Another Ben Wheatley film in which there are very little flaws. A lot like ‘Kill List‘, ‘A Field in England‘, and even ‘Sightseers’ to a lesser extent, ‘High Rise‘ is delivered to us with attention to detail favouring a documentation of the horrific over cheap horror cliché. The screenplay by Amy Jump is great. The dialogue is quick witted, and delivered through some excellent performances.
Hiddleston as our lead, like the audience, is trying to figure out his place within the predetermined order of the film. We also see Jeremy Irons as the architect who had designed the building. Elsewhere, performances from Sienna Miller, and Luke Evans bring to life Laing’s immediate neighbours, whilst a supporting cast including the likes of Reece Shearsmith, add to the building’s vast population.

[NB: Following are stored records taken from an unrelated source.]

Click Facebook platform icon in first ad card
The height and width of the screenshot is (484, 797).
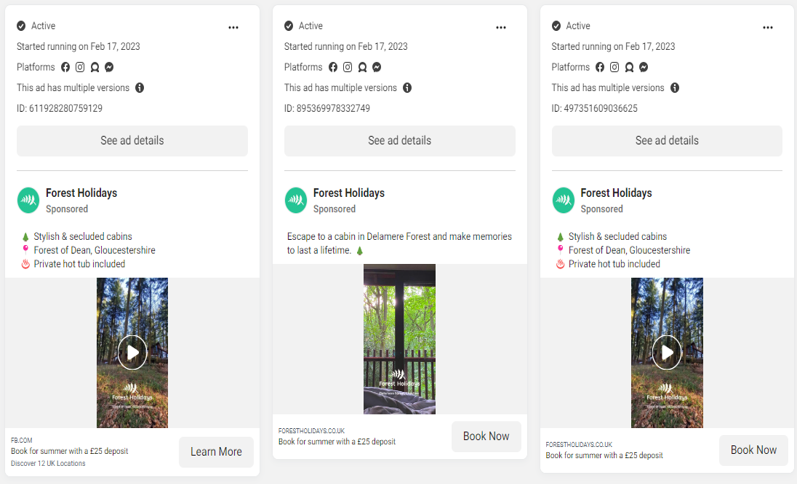click(x=66, y=67)
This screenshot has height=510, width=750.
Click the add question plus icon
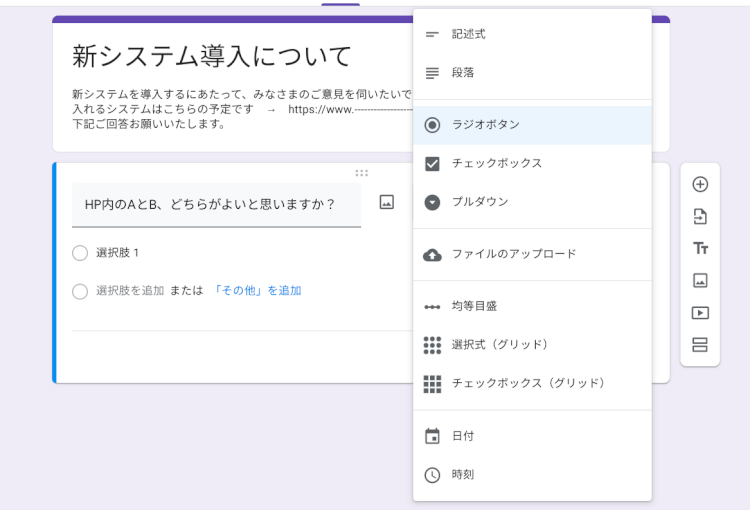(700, 184)
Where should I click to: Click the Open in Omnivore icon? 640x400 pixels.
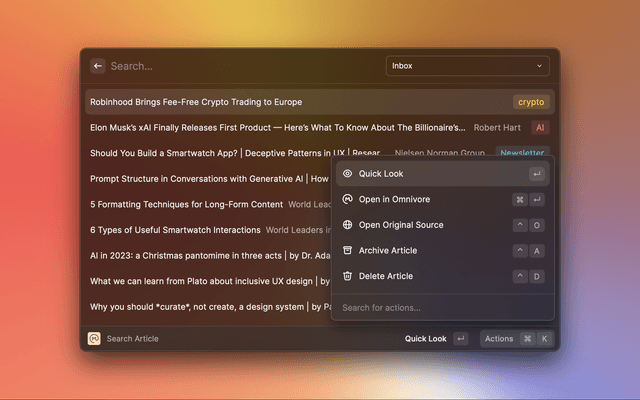[x=347, y=199]
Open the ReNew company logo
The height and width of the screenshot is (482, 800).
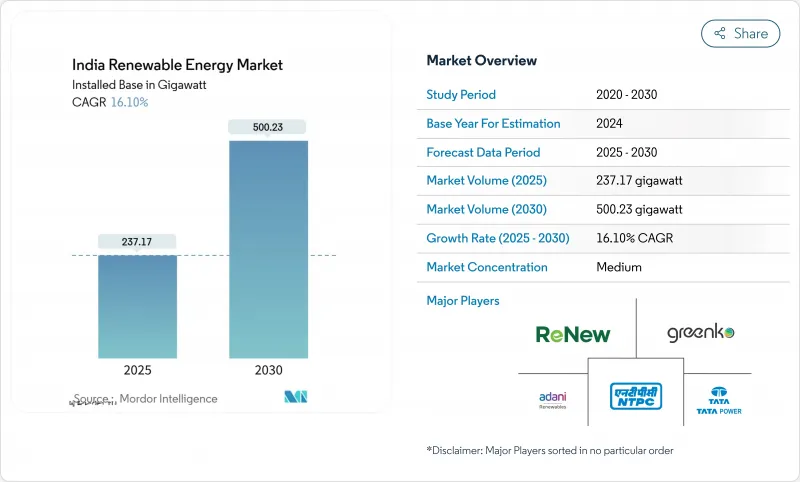(572, 334)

This is a visual feast. The tower itself a real brutalist pillar of modernism. All of the interiors are as striking as the exterior location. We see Laing’s hollowed out flat, dimly lit and containing just cardboard boxes. We see a grand swimming pool, a simplistic gym, and the rooftop terrace – a whole world on its own, in which Royal (Irons) hides away from the accountabilities of his creation. The supermarket has just a uniform design in the colour and shapes of it’s products. These structures, visually, are broken down throughout the film.
The smallest of details have been ironed out, so much so that on the third and fourth viewings of the film you will begin noticing new things. The paintings that hang on the upper floors, the components of the dream sequences, the characters disguised in fancy dress at one of the parties. The props, set, and costume have been thought about in a meticulous manner. The soundtrack too; the score by Clint Mansell. There two different versions of ‘SOS’ originally by Abba – one written into the score, the other by Portishead. The recurrence of this is interesting. It again highlights the societal ideals and their failings presented in the narrative.
The narrative itself is a little difficult to engage with on initial viewing. Perhaps the only problem with the film is that it starts at the end. We get a glimpse of the chaos that is about to ensue at the very beginning. The narrative then shows us how we end up at that point. The narration at the start and end is fundamental to the story arc, it is a pity this voice over is largely omitted from the rest of the film.
These narrative set backs are minor and do not detract much from the overall piece. It’s a film you’d have to revisit in order to fully understand the layered meaning, but then as with ‘A Field In England‘, we might come to expect that from Ben Wheatley. ‘High Rise‘ is another visual triumph with all of the intrigue and dark humour you’d predict. Someone gets hit in the face with a BAFTA award.